Closed aninrusimha closed 5 years ago
Thanks for the issue: I just saw that there are a few chars missing from my new implementation of the unicode table. I will include them as soon as possible.
I also need to update the Readme and the documentation after the big refactoring that ended with the 0.6.1 release (yesterday). For example, you should not write anymore t.type != "non-bo"
, but t.chunk_type != "NON_WORD"
. Now, all the available variables are conveniently hard-coded in this file.

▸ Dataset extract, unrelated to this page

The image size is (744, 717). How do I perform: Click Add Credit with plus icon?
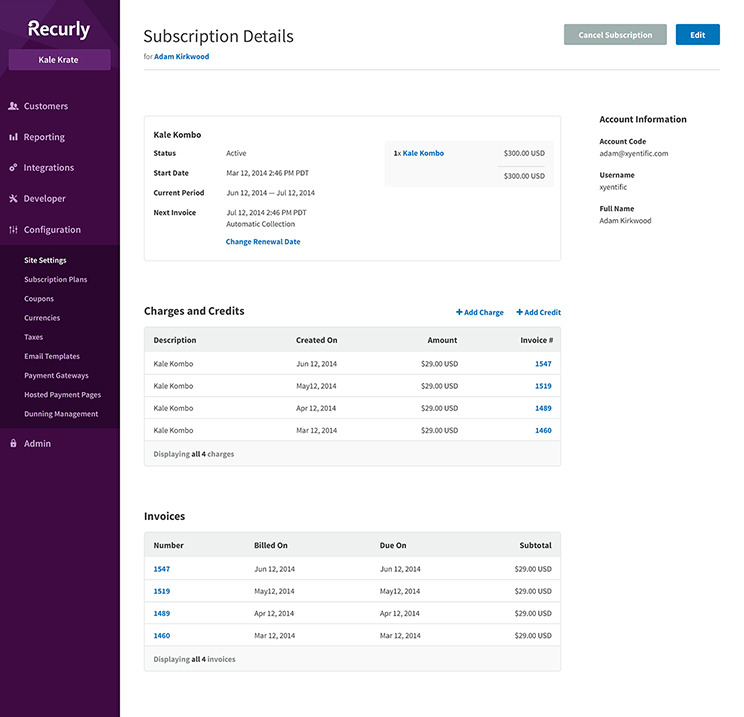coord(538,313)
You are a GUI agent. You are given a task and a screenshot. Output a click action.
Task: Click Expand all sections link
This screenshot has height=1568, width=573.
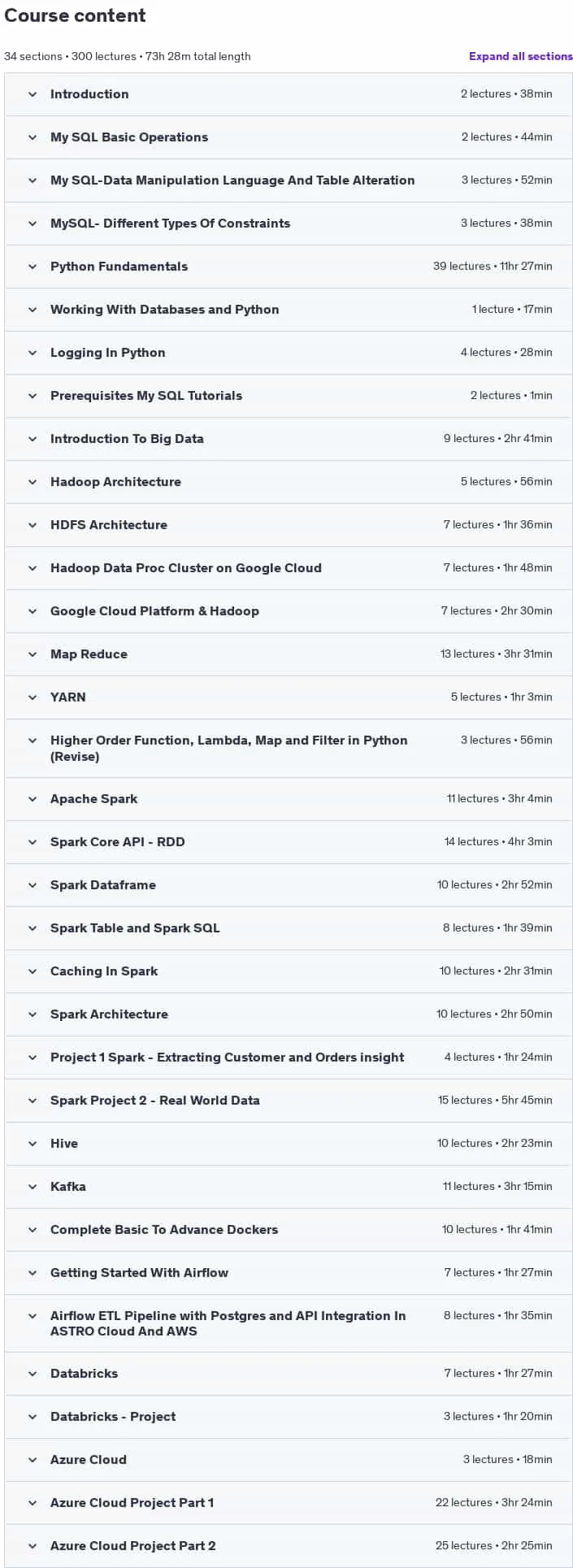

If you're ok with it, you could send me pybo-related code so I can update it with the new syntax, before our documentation is fully updated. If you don't feel posting it here, send it to me at hhdrupchen@gmail.com
Please check that the missing char now parses as expected, with the 0.6.3 release. Given the changes in my previous msg, you shouldn't have any problem anymore.
solved:
drupchen@drupchen-Inspiron-5558:~$ pybo string "࿖ བཀྲ་ཤིས་བདེ་ལེགས།།"
Loading Trie... (2s.)
࿖_ བཀྲ་ཤིས་ བདེ་ལེགས །།
Thank you!
With pybo 0.4.0 and the BoTokenizer I'm able to tokenize the text that I'm working with. With pybo 0.6.0 and the WordTokenizer I get the following error.
!pip install pybo==0.6.0
tok =pybo.WordTokenizer('POS')
...
tokens = [t for t in tok.tokenize(f.read()) if t.type != "non-bo" and t.pos != "punct"]
ValueError: The char "࿖" is expected to be in the tibetan table, but is not.
four.pdf six.pdf Attached are some outputs for jupyter notebooks, with the pybo version manually changed.